(Stored data):
((

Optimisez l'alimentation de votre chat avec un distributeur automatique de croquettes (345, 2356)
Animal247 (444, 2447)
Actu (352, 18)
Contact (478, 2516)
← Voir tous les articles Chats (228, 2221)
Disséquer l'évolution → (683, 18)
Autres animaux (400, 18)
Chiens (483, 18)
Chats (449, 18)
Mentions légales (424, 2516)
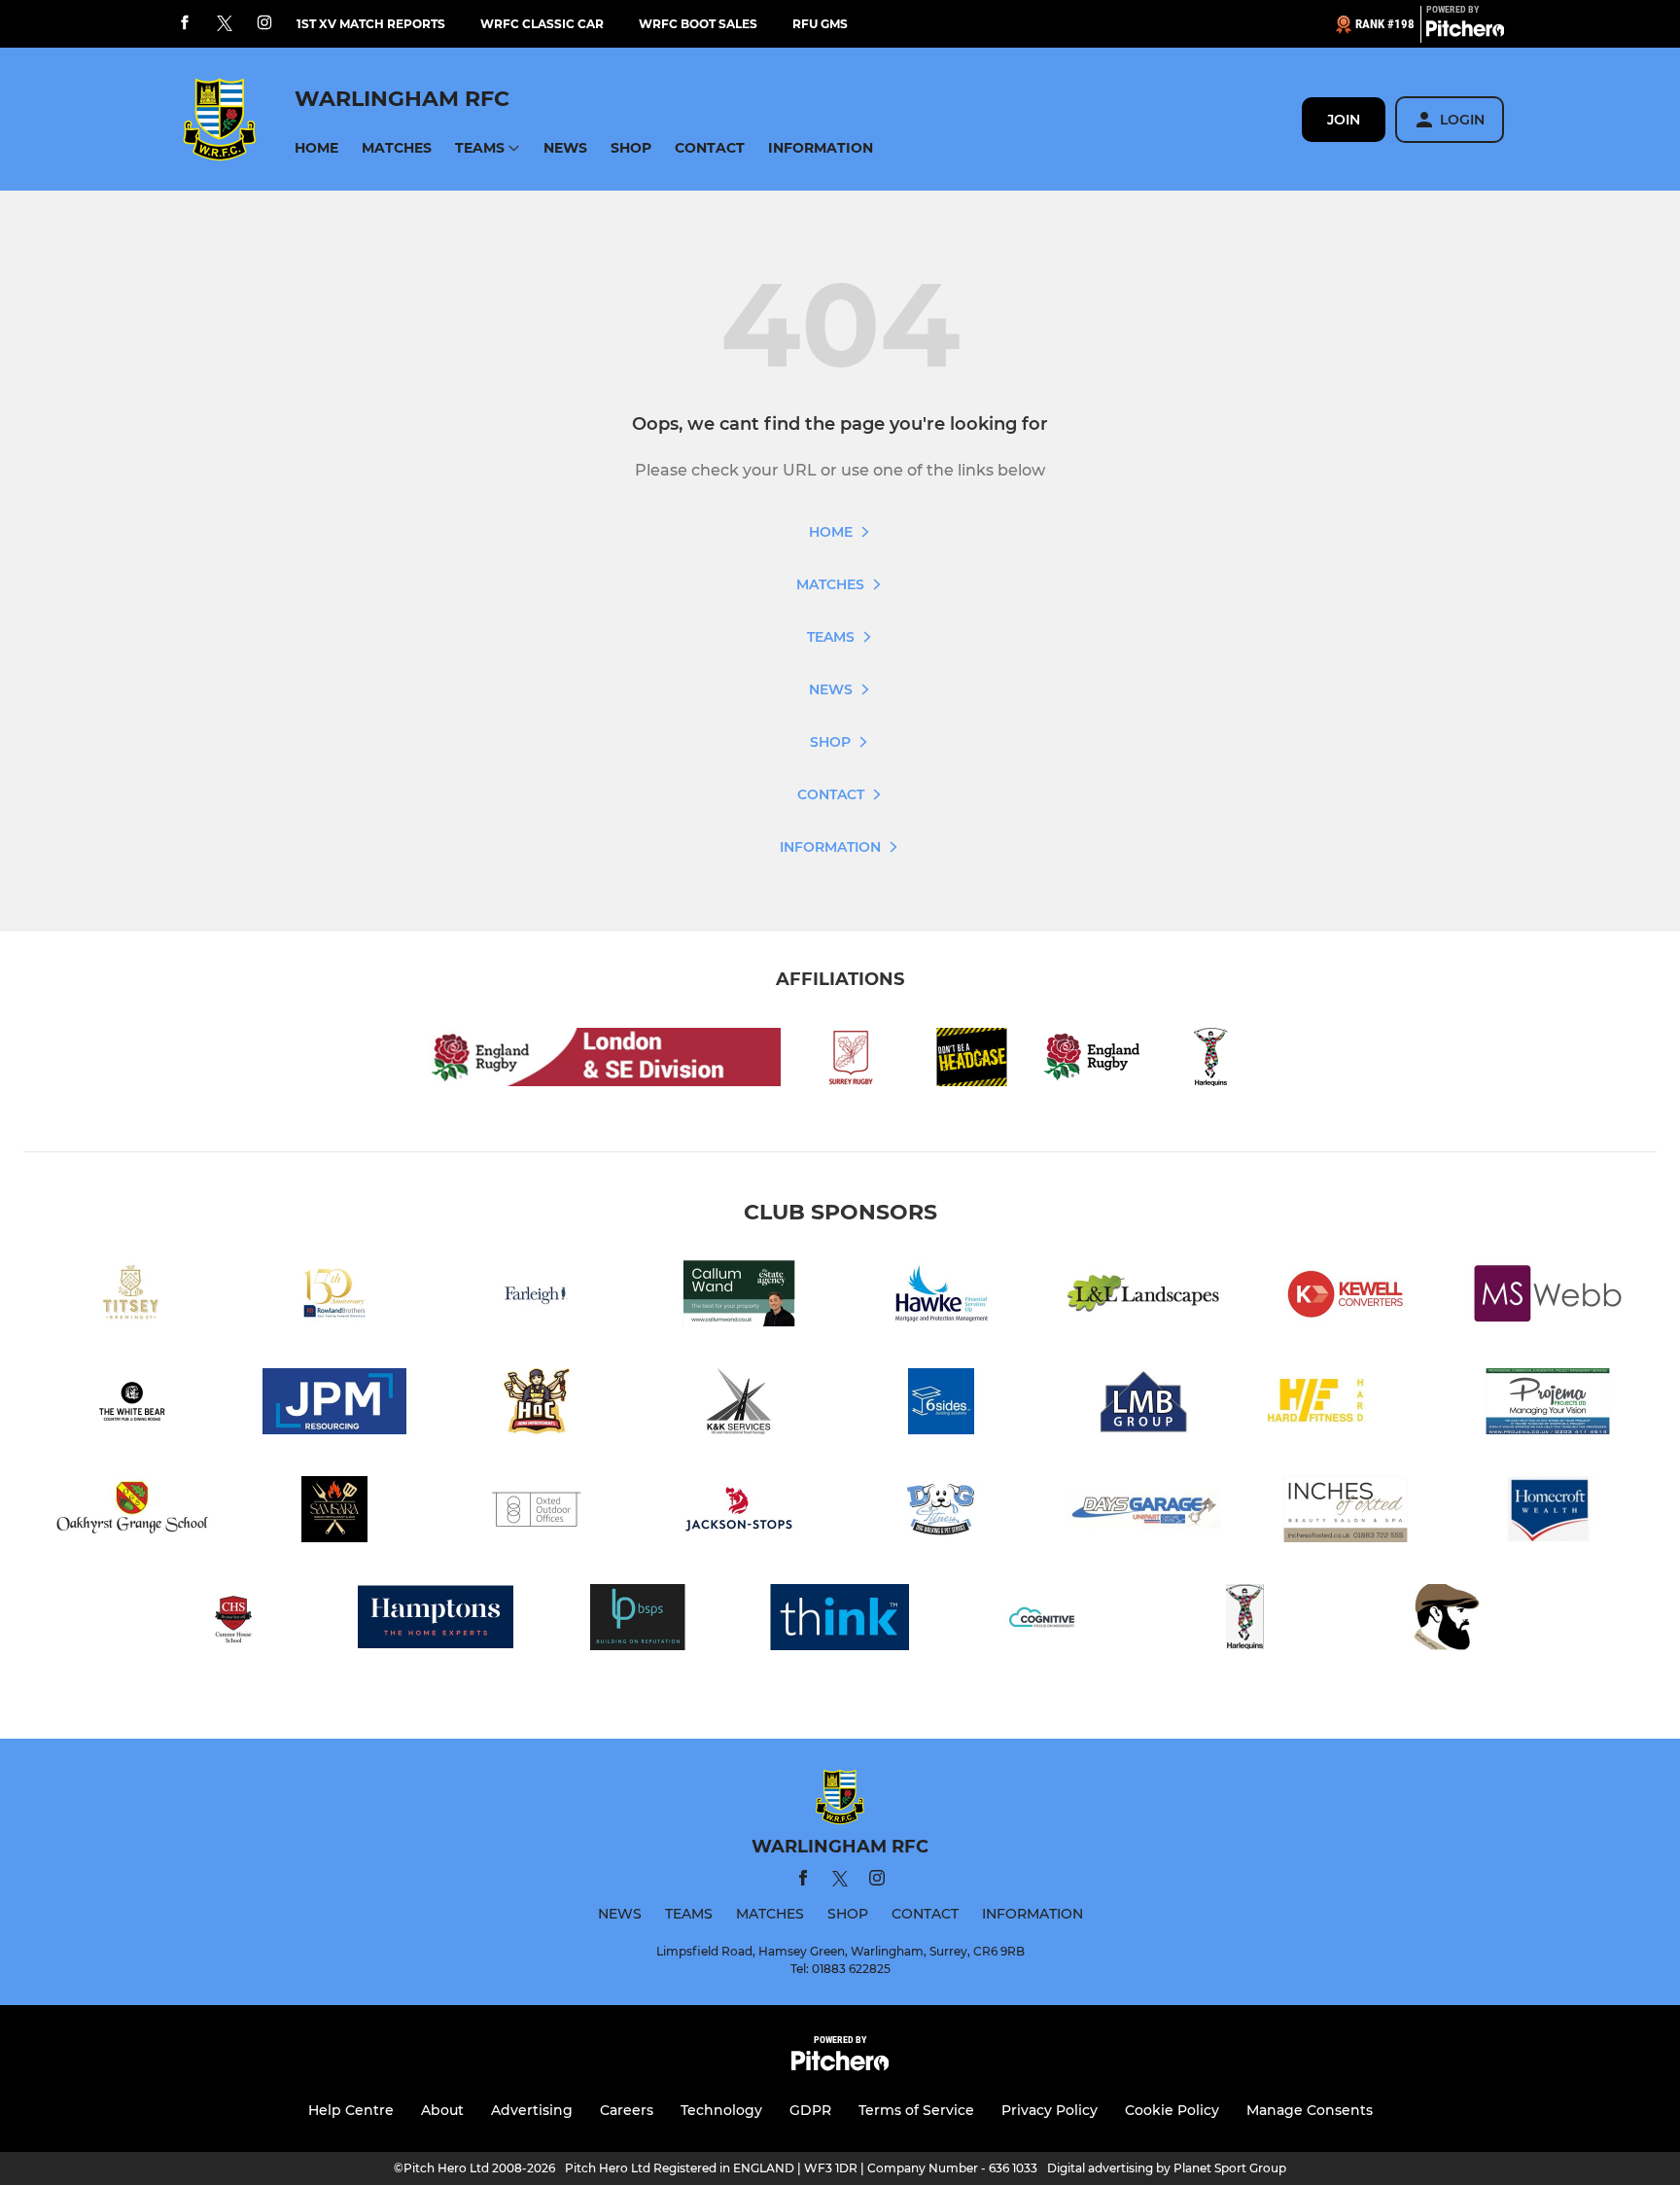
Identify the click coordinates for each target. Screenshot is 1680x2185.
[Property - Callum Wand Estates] (739, 1296)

))

(Exercise objective): Restate the data word for word from its first line through the line with "Identify the click", leaving out any picture along the way.

(Written answer):
Optimisez l'alimentation de votre chat avec un distributeur automatique de croquettes (345, 2356)
Animal247 (444, 2447)
Actu (352, 18)
Contact (478, 2516)
← Voir tous les articles Chats (228, 2221)
Disséquer l'évolution → (683, 18)
Autres animaux (400, 18)
Chiens (483, 18)
Chats (449, 18)
Mentions légales (424, 2516)
Identify the click coordinates for each target. Screenshot is 1680x2185.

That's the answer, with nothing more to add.